Most gamblers report having never experienced any of the 9 indicators of harm in the Problem Gambling Severity Index (PGSI) screen as measured in the questions below:
• Have you bet more than you could really afford to lose?
• Have you needed to gamble with larger amounts of money to get the same feeling of excitement?
• When you gambled, did you go back another day to try to win back the money you lost?
• Have you borrowed money or sold anything to get money to gamble?
• Have you felt that you might have a problem with gambling?
• Has gambling caused you any health problems, including stress or anxiety?
• Have people criticized your betting or told you that you had a gambling problem, regardless of whether or not you thought it was true?
• Has your gambling caused any financial problems for you or your household?
• Have you felt guilty about the way you gamble or what happens when you gamble?
However, a small proportion does suffer significant harm as a result of gambling, and the PHE evidence review included a detailed quantitative analysis on this issue.

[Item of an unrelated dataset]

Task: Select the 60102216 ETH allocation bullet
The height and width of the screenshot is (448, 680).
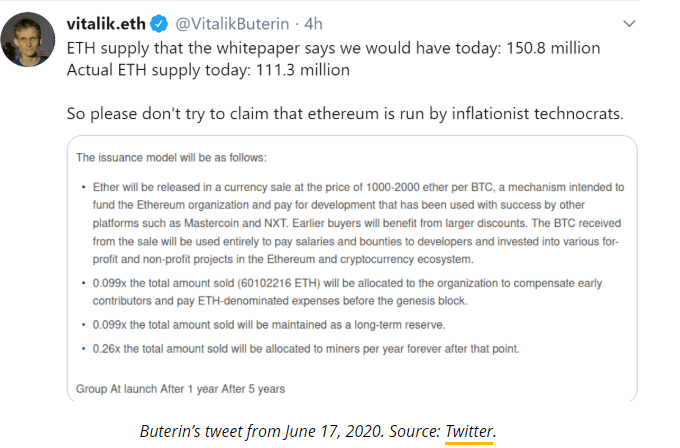Action: (x=347, y=292)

Figure 3 shows the best available data on population problem gambling rates, which have remained broadly steady around or below 1% for over 20 years. Based on Health Survey data, we now estimate there to be approximately 300,000 people across Great Britain who meet the definition of being a ‘problem gambler’.
Benefits of gambling
There are also benefits to gambling which should be weighed in decision making, although they do not negate the need to prevent gambling-related harm. For most people who participate, gambling is a leisure and entertainment activity, as explored in the Gambling Commission’s research into why people gamble and its research into customer journeys. While the risks vary by product and other factors, gambling participation is generally not in itself harmful and may even be positive.
Gambling can be sociable, can help tackle loneliness and isolation, can enhance the enjoyment of other activities, and can be a valuable pastime in its own right, although quantifying these benefits is inherently difficult.
For the majority of people in the Gambling Commission’s research, gambling was just another normal activity which they reported feeling completely in control of. While motivations varied, around three quarters of respondents to the why people gamble study agreed that the opportunity to win money was a part of the enjoyment, while 66% agreed they ‘get a thrill from finding out if they’ve won or not’.
There are also economic benefits to having a well-regulated industry to service this demand. The sector pays approximately £2 billion per year to the government in duties (excluding Lottery Duty), accounted for £5.7 billion or 0.3% of UK Gross Value Addded (GVA) in 2019, and employed approximately 98,000 people in Great Britain in 2019. While many gambling companies do operate overseas hubs, the jobs in this country are geographically dispersed, with hubs of high skill work in areas like Stoke-on-Trent and Leeds.
The gambling sector also contributes significantly to other industries, including sport, advertising and racing. Horse racing in particular has a mutually beneficial relationship with betting, and the levy paid by bookmakers on their racing derived revenue contributes around £100 million a year to support the sport.
Gambling can also contribute to tourism, for instance to seaside towns across the country, or high-end casinos attracting wealthy overseas visitors who spend across a number of other sectors while in this country. Additionally, some gambling products enable charities and other non-commercial organizations such as sports clubs to raise valuable funds. For instance, large society lotteries generated over £400 million in 2020/21 in returns to good causes.